Gli alleati di governo sembrano essersi lasciati alle spalle il giorno più lungo dal giuramento dello scorso 1° giugno 2018. Soprattutto nell’ultima settimana la tensione nella maggioranza aveva raggiunto livelli di guardia preoccupanti, complice il susseguirsi di frizioni via via sempre più aspre che non facevano presagire alcunché di buono per il futuro della compagine guidata da Giuseppe Conte. L’avvitamento nei rapporti fra Lega e M5s è cominciato con l’esplosione del c.d. Russiagate e l’indagine sui presunti finanziamenti illeciti dal Cremlino al Carroccio tramite l’intermediazione del colosso energetico nazionale Eni. A determinare la prima crisi nei rapporti gialloverdi è stata la mancata difesa del leader leghista da parte dell’alleato pentastellato e del capo del Governo, mostratisi al contrario favorevoli ad avallare la richiesta del Partito Democratico per un’informativa immediata in Parlamento. La contromossa di Salvini è passata per il tavolo di confronto con sindacati e associazioni di categoria convocato lunedì al Viminale in vista della prossima legge di Bilancio. Se l’incontro ha avuto il merito di allontanare almeno in parte l’attenzione mediatica e politica generale dal presunto scandalo sui fondi russi, al tempo stesso ha aperto un nuovo fronte di scontro nella maggioranza e in particolare con il tenutario di Palazzo Chigi. Per il premier Conte l’iniziativa ha infatti costituito un’indebita invasione di campo, con buona pace delle rassicurazioni leghiste circa la sua natura di incontro di partito, volto a illustrare le proposte economiche di via Bellerio, o il riconoscimento della primazia del primo ministro.

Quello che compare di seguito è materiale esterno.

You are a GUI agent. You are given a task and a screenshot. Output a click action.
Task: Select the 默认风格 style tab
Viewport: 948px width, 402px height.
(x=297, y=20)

La temperatura è salita ulteriormente già nella serata di martedì, con l’elezione della signora Ursula von der Leyen alla presidenza della Commissione europea, complice il sostegno determinante della compagine grillina a Strasburgo. In questo modo, virando all’ultimo sull’ex ministro della Difesa di Berlino, i 5Stelle hanno reso plastica l’entità della spaccatura nel governo italiano, relegando la Lega fra gli avversari del nuovo presidente e rovinando il progetto salviniano di esprimere il commissario europeo dell’Italia in ragione del largo successo elettorale conseguito a fine maggio. A tale proposito, Palazzo Chigi aveva trattato l’incarico di vicepresidente e di commissario alla Concorrenza. La bufera che ne è seguita ha portato il governo letteralmente a un passo dalla crisi nella giornata di giovedì, fra accuse incrociate e attacchi violenti come nemmeno nei momenti più caldi della campagna elettorale per le europee. Tanto più dopo che fra gli addetti ai lavori è trapelato che ci sarebbe in corso un dialogo, invero molto sotterraneo, volto a determinare l’esistenza di numeri al Senato per allestire una maggioranza alternativa fra 5Stelle e Pd. A ricondurre i litiganti a più miti consigli è stato probabilmente il clima di profonda incertezza che si è diffuso non appena evocato lo scenario delle elezioni anticipate. Nessuno fra Lega e M5s intende assumersi la responsabilità di far cadere il governo. E se per Di Maio il pericolo è di doversi fare da parte per lasciare a Giuseppe Conte la conduzione della campagna elettorale grillina in autunno, nemmeno Salvini ha la certezza di indovinare le mosse del Colle: elezioni anticipate o Conte-bis?